For a short time I lived with a grumpy old man who I called ‘Victor Meldrew’. My former partner enjoyed watching the “Grumpy Old Men” TV series, where male celebrities in their 50s and beyond expounded on all the things that annoy them, whilst he nodded and agreed with all their grumbles and gripes. I, on the other hand, just found them hilariously funny. Being grumpy requires a certain frame of mind that I simply don’t posses, and according to research from Sweden, it’s a spot of luck that I have a generally happy outlook, because being grumpy could knock as much as a decade off my life.
Professor Fredrik Snellman of Umea University in Sweden is a leading sociologist and his study indicates that those people who have the most negative attitude to ageing are harming their health. Well, negativity is never good, so in some respects his results are hardly surprising. But, his study, first published in Nordic Psychology at the end of 2015, has aroused interest because he also claims that “ageism’, or our perceptions of ageing from a young age need to change. I’m sure many older people would agree with that.
Professor Snellman says: “We are using age in many ways to organise our own and other people’s lives and to make our social world understandable. The usage can sometimes be prejudiced and have undesirable consequences to us all. It is often hidden and the ways it is noticeable in everyday life can seem trivial. That is why it is of importance to make visible the everyday use of ageism and find new terms for them.”
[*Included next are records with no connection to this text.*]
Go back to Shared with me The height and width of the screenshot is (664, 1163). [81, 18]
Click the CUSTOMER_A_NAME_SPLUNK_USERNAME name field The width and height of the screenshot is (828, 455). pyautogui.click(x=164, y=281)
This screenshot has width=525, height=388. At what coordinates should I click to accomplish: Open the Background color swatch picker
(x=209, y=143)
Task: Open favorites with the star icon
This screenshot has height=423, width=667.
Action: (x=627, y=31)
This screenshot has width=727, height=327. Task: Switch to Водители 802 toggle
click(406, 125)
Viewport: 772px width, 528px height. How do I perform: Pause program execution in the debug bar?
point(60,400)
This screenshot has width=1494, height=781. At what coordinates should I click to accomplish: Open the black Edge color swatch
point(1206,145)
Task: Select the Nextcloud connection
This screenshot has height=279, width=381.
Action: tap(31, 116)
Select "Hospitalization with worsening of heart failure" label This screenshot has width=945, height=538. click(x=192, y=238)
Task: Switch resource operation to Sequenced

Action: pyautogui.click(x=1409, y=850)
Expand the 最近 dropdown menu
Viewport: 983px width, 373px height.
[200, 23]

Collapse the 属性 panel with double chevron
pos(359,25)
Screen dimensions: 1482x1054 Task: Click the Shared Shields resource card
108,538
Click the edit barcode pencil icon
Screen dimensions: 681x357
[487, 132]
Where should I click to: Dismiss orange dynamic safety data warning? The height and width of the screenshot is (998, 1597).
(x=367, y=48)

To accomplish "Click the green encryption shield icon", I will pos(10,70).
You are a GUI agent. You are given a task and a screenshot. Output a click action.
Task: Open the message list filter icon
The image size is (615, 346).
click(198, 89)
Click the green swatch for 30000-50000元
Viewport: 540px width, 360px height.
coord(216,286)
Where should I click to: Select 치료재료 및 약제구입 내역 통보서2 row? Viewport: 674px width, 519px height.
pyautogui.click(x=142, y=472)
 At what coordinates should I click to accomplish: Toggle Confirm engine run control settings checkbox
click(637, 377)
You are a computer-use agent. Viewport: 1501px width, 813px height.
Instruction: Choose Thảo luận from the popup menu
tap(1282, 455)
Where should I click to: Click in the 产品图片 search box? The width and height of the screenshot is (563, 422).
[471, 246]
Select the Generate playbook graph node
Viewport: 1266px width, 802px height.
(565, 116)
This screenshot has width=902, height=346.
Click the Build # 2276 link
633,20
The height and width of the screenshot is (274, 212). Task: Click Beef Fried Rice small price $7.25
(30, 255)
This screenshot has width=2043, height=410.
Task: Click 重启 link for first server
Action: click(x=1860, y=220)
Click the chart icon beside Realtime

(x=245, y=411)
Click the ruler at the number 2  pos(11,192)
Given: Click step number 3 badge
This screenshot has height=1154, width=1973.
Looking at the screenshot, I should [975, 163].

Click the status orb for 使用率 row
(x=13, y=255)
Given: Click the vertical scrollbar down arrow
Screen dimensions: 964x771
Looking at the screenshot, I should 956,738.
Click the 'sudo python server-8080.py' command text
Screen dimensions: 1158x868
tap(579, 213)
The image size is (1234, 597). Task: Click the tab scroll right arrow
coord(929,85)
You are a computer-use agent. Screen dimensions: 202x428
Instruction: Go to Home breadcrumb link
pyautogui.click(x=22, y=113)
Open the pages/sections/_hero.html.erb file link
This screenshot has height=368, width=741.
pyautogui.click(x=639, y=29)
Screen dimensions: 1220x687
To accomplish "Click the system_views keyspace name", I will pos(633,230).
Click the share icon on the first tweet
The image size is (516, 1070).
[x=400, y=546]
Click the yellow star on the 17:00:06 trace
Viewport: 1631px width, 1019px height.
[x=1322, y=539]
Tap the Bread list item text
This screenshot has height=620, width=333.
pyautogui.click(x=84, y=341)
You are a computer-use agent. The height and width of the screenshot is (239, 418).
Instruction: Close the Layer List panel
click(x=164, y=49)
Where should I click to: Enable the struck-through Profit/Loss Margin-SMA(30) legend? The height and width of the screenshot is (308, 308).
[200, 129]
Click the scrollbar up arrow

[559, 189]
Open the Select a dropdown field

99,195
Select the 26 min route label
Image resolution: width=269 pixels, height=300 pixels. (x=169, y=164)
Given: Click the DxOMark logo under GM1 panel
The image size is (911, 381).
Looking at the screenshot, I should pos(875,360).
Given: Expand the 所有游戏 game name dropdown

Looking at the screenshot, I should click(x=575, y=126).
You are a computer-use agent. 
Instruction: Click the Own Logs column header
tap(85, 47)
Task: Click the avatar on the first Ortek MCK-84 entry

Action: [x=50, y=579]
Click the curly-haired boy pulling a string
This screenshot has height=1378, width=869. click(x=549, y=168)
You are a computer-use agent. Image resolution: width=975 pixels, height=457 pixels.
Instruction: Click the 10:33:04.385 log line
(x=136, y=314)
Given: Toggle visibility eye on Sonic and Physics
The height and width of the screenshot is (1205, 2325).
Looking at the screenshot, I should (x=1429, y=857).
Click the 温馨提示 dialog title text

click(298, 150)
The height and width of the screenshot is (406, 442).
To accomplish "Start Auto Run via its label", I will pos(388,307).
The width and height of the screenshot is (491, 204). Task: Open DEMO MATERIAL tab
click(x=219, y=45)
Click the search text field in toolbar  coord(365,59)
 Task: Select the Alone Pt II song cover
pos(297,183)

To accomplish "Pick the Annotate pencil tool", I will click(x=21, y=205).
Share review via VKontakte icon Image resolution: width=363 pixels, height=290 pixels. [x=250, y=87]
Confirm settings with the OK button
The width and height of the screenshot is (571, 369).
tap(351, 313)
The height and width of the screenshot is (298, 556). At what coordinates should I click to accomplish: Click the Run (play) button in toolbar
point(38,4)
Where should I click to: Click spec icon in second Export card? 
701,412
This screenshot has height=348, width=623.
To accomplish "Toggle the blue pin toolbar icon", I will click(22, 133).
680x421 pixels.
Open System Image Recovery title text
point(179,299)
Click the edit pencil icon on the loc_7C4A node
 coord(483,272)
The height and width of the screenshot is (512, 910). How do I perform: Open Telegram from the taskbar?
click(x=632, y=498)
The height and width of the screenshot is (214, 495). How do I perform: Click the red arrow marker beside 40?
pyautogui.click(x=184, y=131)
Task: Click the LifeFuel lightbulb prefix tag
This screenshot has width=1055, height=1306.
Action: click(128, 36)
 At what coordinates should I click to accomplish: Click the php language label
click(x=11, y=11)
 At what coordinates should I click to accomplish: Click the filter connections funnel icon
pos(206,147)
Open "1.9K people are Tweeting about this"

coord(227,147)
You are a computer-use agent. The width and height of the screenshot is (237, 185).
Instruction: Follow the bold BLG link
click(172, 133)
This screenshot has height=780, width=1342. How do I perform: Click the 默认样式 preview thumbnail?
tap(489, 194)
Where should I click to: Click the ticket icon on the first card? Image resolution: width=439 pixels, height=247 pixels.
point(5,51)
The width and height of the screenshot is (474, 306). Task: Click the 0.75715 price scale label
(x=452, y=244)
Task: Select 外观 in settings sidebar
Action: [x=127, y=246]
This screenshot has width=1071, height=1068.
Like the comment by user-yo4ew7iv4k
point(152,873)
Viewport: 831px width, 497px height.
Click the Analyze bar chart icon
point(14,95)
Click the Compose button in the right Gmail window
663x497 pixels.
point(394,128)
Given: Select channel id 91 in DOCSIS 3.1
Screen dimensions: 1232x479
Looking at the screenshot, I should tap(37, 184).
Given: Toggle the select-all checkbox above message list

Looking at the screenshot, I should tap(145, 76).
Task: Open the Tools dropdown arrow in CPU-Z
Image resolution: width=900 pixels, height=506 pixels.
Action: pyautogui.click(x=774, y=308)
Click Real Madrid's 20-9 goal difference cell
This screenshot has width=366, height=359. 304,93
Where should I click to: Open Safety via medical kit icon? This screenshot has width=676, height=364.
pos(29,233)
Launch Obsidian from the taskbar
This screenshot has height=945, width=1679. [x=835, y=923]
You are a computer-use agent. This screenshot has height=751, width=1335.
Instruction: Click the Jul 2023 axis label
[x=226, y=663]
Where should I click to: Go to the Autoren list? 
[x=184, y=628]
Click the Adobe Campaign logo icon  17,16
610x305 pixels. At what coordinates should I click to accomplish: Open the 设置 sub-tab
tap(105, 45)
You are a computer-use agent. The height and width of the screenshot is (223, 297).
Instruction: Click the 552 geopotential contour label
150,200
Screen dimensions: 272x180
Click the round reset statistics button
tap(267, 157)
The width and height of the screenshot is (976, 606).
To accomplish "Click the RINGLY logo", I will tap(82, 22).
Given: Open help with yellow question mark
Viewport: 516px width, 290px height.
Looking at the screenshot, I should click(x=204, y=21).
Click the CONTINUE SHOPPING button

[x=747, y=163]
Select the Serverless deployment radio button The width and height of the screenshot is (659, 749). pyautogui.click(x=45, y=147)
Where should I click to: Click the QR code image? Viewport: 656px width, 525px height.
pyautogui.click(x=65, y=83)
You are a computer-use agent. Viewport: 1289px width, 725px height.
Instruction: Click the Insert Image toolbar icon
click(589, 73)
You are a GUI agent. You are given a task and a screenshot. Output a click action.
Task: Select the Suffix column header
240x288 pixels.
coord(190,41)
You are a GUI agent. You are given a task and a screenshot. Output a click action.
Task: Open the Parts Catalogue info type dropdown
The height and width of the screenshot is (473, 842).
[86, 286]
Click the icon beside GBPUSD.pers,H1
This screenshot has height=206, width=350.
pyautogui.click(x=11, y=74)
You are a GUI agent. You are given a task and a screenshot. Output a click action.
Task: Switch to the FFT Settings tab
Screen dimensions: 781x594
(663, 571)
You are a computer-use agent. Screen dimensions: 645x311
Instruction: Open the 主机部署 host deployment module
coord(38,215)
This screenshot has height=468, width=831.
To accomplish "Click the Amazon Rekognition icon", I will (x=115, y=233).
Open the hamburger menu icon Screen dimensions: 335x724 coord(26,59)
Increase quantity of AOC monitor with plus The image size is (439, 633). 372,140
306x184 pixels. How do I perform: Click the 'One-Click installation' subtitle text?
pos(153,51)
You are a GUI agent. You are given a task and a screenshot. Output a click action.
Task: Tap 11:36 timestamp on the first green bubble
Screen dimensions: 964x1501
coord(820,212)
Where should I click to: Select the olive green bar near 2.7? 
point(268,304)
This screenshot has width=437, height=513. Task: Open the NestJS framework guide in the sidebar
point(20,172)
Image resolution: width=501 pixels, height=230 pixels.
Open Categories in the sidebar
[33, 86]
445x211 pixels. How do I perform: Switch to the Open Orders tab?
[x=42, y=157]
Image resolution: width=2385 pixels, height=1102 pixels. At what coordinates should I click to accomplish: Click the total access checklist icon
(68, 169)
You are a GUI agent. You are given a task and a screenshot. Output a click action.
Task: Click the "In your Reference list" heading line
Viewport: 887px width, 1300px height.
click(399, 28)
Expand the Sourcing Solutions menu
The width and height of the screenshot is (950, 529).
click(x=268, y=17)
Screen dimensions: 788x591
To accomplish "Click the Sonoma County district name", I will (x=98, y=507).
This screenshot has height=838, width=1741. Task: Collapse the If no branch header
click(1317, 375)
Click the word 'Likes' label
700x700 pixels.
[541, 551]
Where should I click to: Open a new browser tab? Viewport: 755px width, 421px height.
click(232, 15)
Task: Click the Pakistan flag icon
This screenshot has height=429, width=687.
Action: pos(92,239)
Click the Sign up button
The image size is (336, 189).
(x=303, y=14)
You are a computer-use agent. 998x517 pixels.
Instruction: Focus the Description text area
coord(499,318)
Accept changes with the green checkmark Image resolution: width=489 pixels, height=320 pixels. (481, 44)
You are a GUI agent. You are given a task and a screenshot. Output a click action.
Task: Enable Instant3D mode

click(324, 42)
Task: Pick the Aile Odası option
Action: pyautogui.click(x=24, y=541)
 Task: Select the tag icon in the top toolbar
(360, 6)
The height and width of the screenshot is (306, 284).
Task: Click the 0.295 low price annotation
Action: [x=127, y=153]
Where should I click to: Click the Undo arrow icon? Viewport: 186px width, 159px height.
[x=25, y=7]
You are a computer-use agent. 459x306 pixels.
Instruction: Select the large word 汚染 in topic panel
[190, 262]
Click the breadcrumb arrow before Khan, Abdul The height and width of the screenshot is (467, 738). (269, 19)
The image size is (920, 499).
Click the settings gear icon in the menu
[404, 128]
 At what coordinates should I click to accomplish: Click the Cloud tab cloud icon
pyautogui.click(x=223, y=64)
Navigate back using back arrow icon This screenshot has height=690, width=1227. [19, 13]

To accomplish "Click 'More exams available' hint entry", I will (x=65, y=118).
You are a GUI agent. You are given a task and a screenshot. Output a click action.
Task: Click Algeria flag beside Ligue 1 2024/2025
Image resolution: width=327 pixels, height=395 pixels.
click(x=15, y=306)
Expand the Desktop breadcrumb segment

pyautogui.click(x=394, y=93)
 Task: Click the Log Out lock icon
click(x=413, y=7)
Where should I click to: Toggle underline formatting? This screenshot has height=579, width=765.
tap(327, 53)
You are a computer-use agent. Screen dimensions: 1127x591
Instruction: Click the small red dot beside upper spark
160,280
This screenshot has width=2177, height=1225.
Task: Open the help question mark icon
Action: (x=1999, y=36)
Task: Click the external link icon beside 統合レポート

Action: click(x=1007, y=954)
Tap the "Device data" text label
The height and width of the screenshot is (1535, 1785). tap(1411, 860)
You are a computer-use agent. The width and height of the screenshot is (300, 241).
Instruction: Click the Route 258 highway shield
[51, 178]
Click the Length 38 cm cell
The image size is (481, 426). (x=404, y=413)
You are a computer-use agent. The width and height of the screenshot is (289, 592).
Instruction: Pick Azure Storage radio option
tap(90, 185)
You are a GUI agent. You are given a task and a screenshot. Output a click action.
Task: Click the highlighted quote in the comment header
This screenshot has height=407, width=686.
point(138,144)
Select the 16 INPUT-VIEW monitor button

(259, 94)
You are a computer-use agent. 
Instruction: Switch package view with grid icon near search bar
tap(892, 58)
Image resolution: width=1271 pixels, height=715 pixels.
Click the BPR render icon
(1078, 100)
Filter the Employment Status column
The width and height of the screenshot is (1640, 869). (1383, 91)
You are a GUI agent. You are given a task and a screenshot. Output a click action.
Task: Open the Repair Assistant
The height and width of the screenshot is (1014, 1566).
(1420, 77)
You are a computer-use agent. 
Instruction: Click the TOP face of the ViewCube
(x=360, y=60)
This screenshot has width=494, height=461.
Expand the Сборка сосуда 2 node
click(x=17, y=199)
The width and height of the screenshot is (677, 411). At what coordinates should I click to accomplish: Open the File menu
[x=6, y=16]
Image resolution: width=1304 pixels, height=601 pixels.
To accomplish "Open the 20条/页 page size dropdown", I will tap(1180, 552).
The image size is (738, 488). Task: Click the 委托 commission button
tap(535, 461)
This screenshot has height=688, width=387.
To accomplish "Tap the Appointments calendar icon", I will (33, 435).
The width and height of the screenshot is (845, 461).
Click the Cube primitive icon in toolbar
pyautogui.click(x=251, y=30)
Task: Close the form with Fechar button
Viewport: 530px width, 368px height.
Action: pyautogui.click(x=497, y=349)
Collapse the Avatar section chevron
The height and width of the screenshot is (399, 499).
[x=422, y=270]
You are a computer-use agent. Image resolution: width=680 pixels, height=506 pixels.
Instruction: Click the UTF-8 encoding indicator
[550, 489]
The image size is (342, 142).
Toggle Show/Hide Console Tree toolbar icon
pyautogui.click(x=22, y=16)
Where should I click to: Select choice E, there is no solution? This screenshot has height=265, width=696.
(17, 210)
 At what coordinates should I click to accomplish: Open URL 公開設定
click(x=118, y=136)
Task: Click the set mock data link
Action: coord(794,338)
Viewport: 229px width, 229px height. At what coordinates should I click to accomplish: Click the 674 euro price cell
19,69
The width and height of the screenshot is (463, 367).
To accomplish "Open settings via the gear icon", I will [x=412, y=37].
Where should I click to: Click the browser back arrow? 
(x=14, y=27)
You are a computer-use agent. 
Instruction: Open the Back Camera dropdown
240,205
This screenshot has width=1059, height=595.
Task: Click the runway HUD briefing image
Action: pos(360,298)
What stands out for me in this statement are his use of the words “hidden” and “trivial”. The negative attitudes to ageing are not always blatantly obvious, yet as we approach 50 or 60 we become more aware of them and about our own attitudes to it. If we point out the discriminatory aspects of these attitudes, then we are making a mountain out of a molehill. Other ‘fringe’ groups will no doubt have similar experiences, but isn’t it rather shocking that ageing puts us on the fringes of society. After all there isn’t anyone alive who can avoid the onward march of years, even if there are different approaches to dealing with the various aspects of it.
Prejudice against ageing
The research focuses on the prejudice against ageing and the aged that European society—and other first world countries—holds at the centre of society. Snellman also feels quite strongly that we need to redefine the whole concept of “ageism” in a way that spreads across generations and “mirrors all people’s practical experiences of the chronological, social, biological and psychological parts of ageing.” I think what he’s saying is that we need to reeducate our thinking, starting before the teens even, and move away from the negative attitude towards the elderly, or even those in their 50s and 60s, who are also seen as ‘over the hill’ by important sectors of society, especially employers.
Overturn the effects of ageing
According to Professor Snellman. “Awareness of, and a lively debate about, the complex problem of ageism is needed, in particular about how age enables and limits our lives throughout the course of life.” This is interesting, is it not? He is claiming that we’re affecting our health and longevity throughout our lives, simply because of our approach to ageing; we see being older as a negative, and let’s face it, ‘youth’ is a deity that is widely worshipped. Our perception that achievements must happen while we’re below a certain age, stifles any possibility of discovering our strengths when we’re older. We often fall into the trap of taking the “it’s too late” view of life and give up on ideas, plans and projects. This needs to change, and from a young age.
The negatives of ageing affect us over the course of our whole life, as “age related indifference does not suddenly appear when we grow old. It appears gradually and in different ways at all ages.” If our view of ageing went through a revolution and we viewed the journey towards the later decades with a positive anticipation of what we could do and how valuable age is, then we’d prolong our lives, at least that’s what professor Snellman is saying.
Be happy about ageing and think of all the positives – don’t turn into one of the Grumpies –the shiny, happy people live longer and achieve more.